B.S. Mathematics, Philosophy — University of Massachusetts Amherst (2016–2020)

M.S. Computer Science — University of Massachusetts Amherst (2020–2022)

Machine Learning Engineer — Swarm Labs (2023–2024)

Machine Learning Engineer — Eluve Inc (2024–2026)

Visiting Researcher — University of Edinburgh, School of Informatics (2026–present)
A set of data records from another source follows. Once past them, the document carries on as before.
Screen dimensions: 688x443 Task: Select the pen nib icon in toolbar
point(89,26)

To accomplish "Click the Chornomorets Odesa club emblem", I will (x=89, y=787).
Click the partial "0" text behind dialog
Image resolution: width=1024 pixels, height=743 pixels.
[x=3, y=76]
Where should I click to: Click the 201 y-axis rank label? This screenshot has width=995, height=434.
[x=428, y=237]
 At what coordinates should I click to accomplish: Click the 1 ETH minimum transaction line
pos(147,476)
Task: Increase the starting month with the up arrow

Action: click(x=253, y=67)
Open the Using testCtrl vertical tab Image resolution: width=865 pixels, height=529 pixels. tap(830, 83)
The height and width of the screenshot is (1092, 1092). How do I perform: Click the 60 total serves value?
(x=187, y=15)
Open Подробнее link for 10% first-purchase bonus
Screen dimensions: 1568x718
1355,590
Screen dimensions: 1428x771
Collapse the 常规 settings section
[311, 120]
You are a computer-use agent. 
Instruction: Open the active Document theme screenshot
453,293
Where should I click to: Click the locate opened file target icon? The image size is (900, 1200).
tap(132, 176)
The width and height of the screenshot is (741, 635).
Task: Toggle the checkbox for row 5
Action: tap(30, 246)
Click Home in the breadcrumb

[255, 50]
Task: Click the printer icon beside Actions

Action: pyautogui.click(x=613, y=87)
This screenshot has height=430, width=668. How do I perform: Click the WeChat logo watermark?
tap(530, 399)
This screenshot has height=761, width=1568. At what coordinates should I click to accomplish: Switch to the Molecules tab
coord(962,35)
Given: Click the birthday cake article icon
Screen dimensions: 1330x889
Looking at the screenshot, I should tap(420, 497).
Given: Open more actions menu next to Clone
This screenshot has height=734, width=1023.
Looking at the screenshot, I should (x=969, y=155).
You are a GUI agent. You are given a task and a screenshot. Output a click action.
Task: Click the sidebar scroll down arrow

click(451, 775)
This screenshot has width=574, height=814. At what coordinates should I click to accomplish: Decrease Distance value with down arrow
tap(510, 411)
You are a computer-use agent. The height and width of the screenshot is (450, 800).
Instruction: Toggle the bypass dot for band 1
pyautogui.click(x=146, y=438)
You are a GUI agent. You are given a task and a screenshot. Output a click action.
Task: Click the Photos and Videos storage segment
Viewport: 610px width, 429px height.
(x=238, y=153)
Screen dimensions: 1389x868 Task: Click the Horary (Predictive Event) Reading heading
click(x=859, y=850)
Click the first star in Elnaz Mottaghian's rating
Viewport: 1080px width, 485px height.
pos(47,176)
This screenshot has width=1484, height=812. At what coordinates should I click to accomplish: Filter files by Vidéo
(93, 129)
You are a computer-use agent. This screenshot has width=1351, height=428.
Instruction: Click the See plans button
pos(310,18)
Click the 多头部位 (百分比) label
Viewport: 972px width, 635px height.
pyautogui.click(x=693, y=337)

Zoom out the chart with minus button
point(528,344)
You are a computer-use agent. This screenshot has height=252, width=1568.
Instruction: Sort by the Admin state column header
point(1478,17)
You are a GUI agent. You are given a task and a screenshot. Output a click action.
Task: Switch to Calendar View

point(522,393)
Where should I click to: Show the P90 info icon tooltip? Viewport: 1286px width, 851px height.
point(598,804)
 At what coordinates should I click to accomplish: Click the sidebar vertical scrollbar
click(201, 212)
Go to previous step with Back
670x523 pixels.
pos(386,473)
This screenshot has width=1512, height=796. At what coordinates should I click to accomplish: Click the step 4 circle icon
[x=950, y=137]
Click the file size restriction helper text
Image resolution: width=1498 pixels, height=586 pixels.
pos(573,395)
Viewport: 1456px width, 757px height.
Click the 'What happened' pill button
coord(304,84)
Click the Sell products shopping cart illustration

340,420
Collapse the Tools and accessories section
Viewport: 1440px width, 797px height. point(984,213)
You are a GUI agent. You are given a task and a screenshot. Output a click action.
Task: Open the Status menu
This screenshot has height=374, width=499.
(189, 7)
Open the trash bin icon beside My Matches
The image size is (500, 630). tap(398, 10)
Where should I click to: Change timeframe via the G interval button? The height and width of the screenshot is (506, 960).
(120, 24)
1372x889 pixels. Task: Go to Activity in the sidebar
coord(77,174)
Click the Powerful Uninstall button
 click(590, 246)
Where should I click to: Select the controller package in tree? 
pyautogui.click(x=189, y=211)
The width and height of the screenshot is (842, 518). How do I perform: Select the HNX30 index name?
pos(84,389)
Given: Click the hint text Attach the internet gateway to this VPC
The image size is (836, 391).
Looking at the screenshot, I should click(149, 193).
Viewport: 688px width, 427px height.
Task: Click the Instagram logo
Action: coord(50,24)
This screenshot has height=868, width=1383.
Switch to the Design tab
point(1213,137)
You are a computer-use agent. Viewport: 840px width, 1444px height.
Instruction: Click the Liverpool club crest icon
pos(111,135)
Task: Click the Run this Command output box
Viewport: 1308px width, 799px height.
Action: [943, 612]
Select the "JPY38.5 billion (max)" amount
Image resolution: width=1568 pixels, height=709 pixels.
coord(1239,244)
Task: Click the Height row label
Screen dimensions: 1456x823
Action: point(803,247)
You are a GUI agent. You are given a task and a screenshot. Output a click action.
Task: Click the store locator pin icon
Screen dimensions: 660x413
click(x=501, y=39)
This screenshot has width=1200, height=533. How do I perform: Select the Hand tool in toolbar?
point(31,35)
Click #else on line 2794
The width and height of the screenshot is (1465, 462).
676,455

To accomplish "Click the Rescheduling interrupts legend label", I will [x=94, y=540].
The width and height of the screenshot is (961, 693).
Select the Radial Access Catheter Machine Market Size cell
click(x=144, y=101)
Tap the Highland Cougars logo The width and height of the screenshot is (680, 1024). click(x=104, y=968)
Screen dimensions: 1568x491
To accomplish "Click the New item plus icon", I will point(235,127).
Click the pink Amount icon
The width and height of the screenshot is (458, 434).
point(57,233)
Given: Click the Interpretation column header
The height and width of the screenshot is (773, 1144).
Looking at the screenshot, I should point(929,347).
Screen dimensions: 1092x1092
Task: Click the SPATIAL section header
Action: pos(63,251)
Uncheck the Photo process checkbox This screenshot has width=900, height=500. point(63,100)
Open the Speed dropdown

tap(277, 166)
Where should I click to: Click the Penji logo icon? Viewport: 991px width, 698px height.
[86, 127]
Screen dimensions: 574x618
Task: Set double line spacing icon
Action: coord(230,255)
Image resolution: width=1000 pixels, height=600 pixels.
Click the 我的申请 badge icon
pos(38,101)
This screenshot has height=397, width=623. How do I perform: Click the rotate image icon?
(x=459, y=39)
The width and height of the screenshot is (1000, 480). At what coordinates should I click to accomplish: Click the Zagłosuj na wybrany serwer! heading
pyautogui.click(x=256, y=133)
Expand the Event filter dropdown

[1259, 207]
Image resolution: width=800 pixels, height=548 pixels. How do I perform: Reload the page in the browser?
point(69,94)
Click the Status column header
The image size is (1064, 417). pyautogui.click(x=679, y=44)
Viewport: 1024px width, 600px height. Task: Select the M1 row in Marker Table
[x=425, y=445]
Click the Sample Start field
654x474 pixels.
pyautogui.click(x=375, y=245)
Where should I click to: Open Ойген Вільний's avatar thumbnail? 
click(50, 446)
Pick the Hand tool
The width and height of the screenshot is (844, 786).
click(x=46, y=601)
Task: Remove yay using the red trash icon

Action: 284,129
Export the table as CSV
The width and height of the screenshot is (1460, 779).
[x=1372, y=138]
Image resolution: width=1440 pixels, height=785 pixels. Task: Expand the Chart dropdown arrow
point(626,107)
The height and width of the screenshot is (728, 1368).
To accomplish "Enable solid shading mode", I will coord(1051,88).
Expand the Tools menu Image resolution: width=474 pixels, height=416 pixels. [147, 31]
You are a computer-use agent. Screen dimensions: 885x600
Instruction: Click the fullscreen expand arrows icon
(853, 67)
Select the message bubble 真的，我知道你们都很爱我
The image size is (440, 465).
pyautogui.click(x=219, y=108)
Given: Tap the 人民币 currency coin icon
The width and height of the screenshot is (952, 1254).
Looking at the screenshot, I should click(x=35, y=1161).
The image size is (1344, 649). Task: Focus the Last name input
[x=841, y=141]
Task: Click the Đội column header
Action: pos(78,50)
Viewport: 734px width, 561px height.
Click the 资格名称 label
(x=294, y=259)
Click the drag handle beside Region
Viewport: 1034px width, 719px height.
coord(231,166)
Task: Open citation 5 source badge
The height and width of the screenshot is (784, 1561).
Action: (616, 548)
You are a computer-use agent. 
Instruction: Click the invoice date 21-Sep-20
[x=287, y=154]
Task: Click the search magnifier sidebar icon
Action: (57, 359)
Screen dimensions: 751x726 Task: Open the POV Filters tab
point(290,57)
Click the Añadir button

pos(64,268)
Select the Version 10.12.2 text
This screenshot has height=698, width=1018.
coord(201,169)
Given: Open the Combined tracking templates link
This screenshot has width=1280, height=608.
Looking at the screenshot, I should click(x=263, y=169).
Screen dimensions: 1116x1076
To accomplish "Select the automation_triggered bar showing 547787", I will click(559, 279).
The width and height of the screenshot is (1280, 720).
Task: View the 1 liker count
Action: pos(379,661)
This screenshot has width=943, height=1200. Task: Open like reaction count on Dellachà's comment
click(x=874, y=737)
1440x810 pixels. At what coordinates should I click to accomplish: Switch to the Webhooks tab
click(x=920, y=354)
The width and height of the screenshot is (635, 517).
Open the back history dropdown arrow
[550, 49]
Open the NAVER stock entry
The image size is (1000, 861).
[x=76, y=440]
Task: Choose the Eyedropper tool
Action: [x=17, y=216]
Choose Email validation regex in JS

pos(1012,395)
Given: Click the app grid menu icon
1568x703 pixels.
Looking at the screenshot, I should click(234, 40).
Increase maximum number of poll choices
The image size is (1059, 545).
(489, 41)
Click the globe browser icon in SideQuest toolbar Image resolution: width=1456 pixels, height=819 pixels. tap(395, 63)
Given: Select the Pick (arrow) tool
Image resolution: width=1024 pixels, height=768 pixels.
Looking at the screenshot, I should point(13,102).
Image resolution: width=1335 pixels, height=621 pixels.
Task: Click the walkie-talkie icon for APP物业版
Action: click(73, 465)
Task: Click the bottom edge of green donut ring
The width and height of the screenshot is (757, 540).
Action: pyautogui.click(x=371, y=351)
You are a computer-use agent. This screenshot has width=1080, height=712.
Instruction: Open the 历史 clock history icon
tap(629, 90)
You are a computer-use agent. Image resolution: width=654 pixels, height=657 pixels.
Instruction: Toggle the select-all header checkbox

Independent Researcher — Mechanistic Research

Selected Publications

  • Rajarshi Das, Ameya Godbole, Ankita Naik, Elliot Tower, Manzil Zaheer, Hannaneh Hajishirzi, Robin Jia, Andrew McCallum. Knowledge Base Question Answering by Case-based Reasoning over Subgraphs. ICML 2022. [Proceedings]

Projects

  • Elliot Tower. Mechanistic Validity: A Validity Theory, Research Methodology, and Evidence Standard for Mechanistic Claims. 2026. [Preprint]

  • Elliot Tower. Mechanistic Views: An Atlas of Hidden Commitments and a Realism Criterion for Mechanistic Claims. 2026. [Preprint]

Current Research

1. Mechanistic Validity (Research Program)

Investigating mechanistic interpretability from the mathematical foundations, through the lenses of measurement theory and the philosophy of mechanisms. Applied across interpretability and AI safety.

2. Factorized circuits

Decomposing pretrained transformer weights into shared factor banks with sparse selectors to analyze information flow through the residual stream.